Monday, Jun. 21, 1993

Lurch to The Left? You're Kidding

By Barbara Ehrenreich

The autopsy results are in. At first they thought the Clinton presidency had expired by addressing more than one issue at a time and hence going terminally "out of focus." Now they're saying he succumbed to that rare disease, virtually unknown among recent Presidents -- the deadly "lurch to the left." Look at the bleeding heart, the conservative coroners are saying; the yellowish liver, the jerky knee. Maybe poor Bill spent too much time holed up in the White House with Hillary.

Or maybe it was one of those Jurassic Park deals: a fossil mosquito left over from the Johnson Administration must have bitten our fine young "new Democrat" and turned him overnight into a paleoliberal, crashing through the jungle taxing and spending.

A neat parable, but it never happened. The lurch to the left is like the "stab in the back" invented by right-wing Germans after World War I: an instant myth designed to discredit all one's political enemies in one fell swoop. Ask anyone who hangs out in left field -- columnists for the Nation, for instance, or resident thinkers at Washington's Institute for Policy Studies -- and they'll tell you there hasn't been any lurching in their direction. A few tentative little steps perhaps -- abolition of the "gag rule" on abortions, the signing of the "motor voter" and family-leave bills, some vague reformist intentions here and there -- followed by an inexorable stagger to the right. Even after all the bean counting, for example, and despite the near appointment of Lani Guinier, Clinton is surrounded with moderate white fellows like Bentsen, Rubin, Panetta and Christopher; and his Cabinet contains more millionaires per capita than either Reagan's or Bush's.

Maybe it's been so long that we've forgotten what "left" is and how to tell it from right. At the simplest, most ecumenical level, to be on the left means to take the side of the underdog, whoever that may be: the meek, the poor and, generally speaking, the "least among us," as a well-known representative of the left position put it a couple of millenniums ago. Thus it is not leftish to have a $200 haircut while planes full of $20 haircut people circle overhead; nor would a leftist contemplate selling the President's favors at $15,000 a plate fund raisers. Such behaviors belong way over on the right, along with supply-side economics, capital-gains tax reductions and other efforts to pamper the pate-eating classes.

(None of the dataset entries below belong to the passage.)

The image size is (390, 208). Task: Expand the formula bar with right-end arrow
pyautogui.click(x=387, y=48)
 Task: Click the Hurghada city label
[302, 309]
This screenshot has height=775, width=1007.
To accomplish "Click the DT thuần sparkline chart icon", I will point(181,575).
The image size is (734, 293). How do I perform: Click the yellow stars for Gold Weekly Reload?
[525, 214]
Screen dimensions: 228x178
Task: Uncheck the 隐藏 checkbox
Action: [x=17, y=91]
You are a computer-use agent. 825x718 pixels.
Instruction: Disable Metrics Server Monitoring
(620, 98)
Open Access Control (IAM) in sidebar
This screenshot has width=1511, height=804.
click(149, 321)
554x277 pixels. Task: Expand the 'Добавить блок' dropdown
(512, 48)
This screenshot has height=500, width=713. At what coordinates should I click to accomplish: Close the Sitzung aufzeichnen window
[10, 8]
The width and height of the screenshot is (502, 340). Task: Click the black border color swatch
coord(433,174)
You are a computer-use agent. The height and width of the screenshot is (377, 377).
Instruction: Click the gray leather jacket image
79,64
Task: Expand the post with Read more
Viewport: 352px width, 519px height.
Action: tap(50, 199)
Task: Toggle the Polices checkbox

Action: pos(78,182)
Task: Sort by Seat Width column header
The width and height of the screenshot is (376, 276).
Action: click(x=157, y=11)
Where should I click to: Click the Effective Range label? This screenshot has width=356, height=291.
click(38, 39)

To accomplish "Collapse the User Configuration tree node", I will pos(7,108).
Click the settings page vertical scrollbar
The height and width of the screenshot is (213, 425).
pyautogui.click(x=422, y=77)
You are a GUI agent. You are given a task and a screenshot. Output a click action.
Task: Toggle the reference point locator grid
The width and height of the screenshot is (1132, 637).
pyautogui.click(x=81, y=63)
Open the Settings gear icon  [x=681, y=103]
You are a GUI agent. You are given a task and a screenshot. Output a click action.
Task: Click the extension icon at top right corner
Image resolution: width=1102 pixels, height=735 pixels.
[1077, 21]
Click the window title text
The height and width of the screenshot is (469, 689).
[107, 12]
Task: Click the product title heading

True, Clinton came to office with support from underdogs of all descriptions -- gays, women, minorities, union members and those of the poor who manage to vote. They were hoping he might arrest the upward flow of wealth and generally take a stand with the oppressed and the harassed against the bigots and the bullies. But this never, even in a rhetorical sense, became a consistent Clinton theme. He dropped the gays like a flaming potato, suggesting they might serve in special lavender units; he abandoned the Haitians on their leaky rafts; he snubbed the unions by sticking to NAFTA and forgetting to raise the minimum wage; he cowered before the mining and timber interests. He felt for the underdog, as he never tired of telling us, but whenever the overdogs began to howl, he obediently rushed back toward the right.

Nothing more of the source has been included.